The Italian LGBTQ community still faces challenges that shouldn’t even be an issue in 2021. In the past ten years, activists and organizations managed to accomplish changes and implement new rules for LGBTQI+ rights in Italy. Now, adoption is a conversation topic, while before it was just an utopia.
However, a utopia that continues to stand is marriage. The law hasn’t caught up with 2021 or with society. And the road to equality is long for LGBTQI+ rights in Italy.
The law’s perspective
So, what does the law say? To understand it nowadays, it’s useful to look back.
The before times
Before 1861, Italy wasn’t even a unified country. But it united in the punishment of any sensual or sexual acts between men. These were prohibited unless said acts happened in private and they were consensual. In some states of the not-unified Italy, laws punished sexual acts unless they led to procreation.
Then, the country unified and, in 1889, it established the Code Zanardelli. This code abolished any inequality in treatment when it came to sexual acts. So, gay and lesbian couples could have relationships, even if they didn’t lead to procreation. Hence, homosexuality wasn’t illegal anymore.
Sounds like equality, doesn’t it? In theory. Then, Fascism took over with the 1930 Codice Rocco. In fact, Mussolini re-introduced the concept of punishment for homosexual acts, especially if it was public. That counted even for kissing, which was only approved in someone’s privacy. However, the punishment wasn’t harsh. That’s because Mussolini believed there weren’t many Italian homosexuals.
After Fascism died with the end of World War II, not many things changed. In fact, the Codice Rocco is still the Italian penal code. Plus, there is no law against discrimination.

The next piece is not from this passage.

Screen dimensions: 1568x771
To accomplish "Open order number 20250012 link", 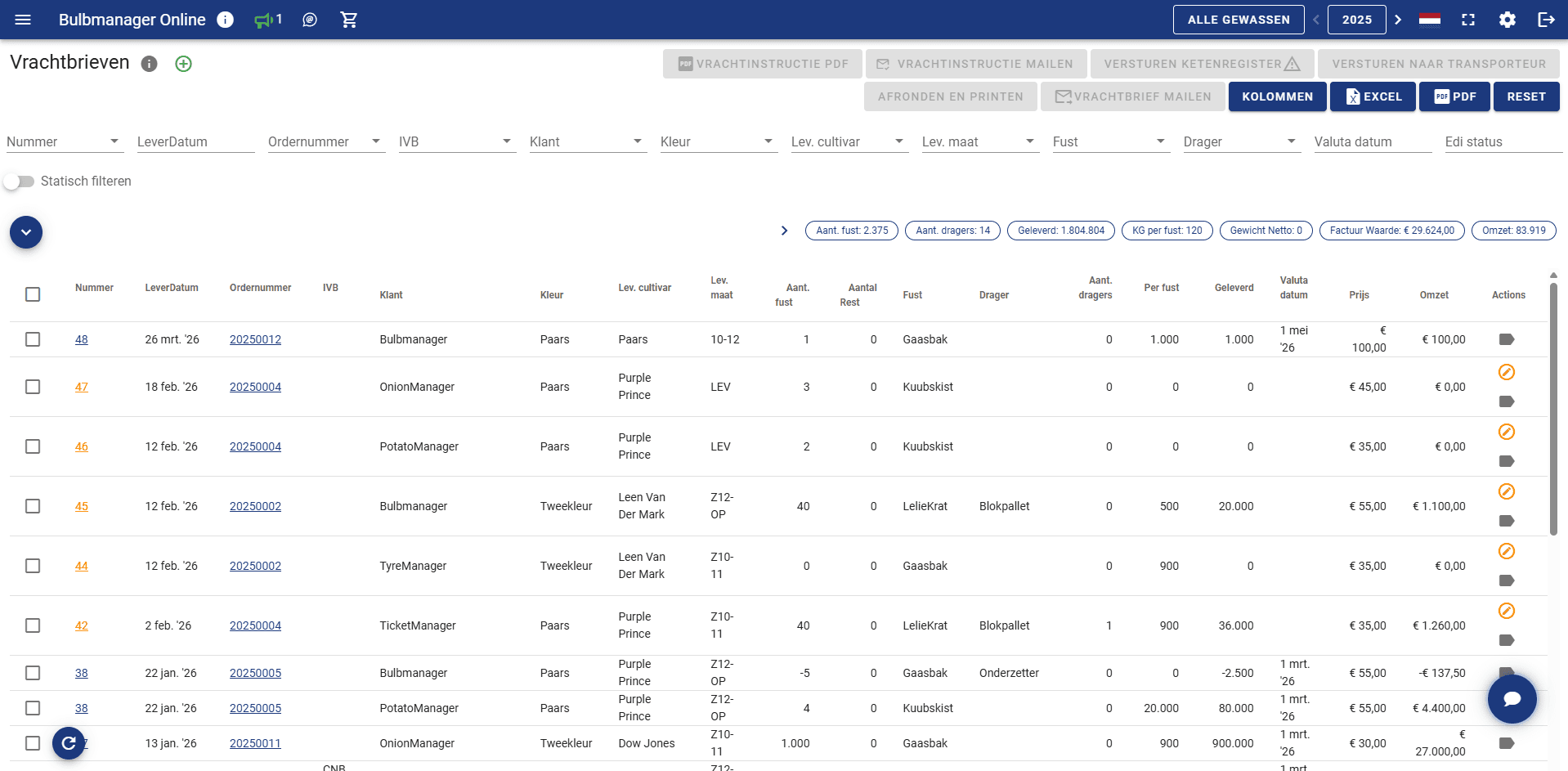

While the Italian Constitution promotes equality, there is no law against crimes done with prejudice.
The modern times for LGBTQI+ rights in Italy
So, there is no aggravating factor for hate crimes against the LGBTQI+ community in Italy -which couldn’t even donate blood until 2001. And transgender people can’t join the army.
Plus, there is no law against conversion therapy. It’s discouraged, but not illegal.
On the other hand, gender reassignment has been legal since 1982, but with a few catches. Anyone who desires to undergo this surgery has to ask for permission from the court. After the approval, the person has to undergo physical and psychological evaluations. Then, the reassignment has to be formalized at the registry office for the change of gender and name. Indeed, a long and complicated procedure (on purpose?).
On the other hand, marriage is illegal. Instead, Italian politicians created “same-sex unions” in 2016. These are civil ceremonies in front of the mayor or an authorized elected official. These unions are legal, just like cohabitation has. In theory, this gives LGBTQ couples the same rights as heterosexual ones.
What about adopting?
However, that’s not true when it comes to adoption. Couples have a difficult time recognizing (legally) their biological kid. And the adoption process isn’t easy -and it is stuck in a 1983 law.
LGBTQ couples can adopt if one e of them has a familiar bond to the minor or the child is the biological kid of one of the partners. Finally, LGBTQ couples can adopt an orphan or a child with disabilities. A 2021 Court ruling recognized adoptions abroad. But not a foreign surrogate mother. So, the couple can adopt abroad and the child becomes an Italian citizen.
A step forward, indeed. But it’s only one in a road that is miles and miles long. And those miles amount to thousands of steps for the LGBTQI+ rights in Italy. Perhaps the support of celebrities like Raffaella Carrà can help win the fight.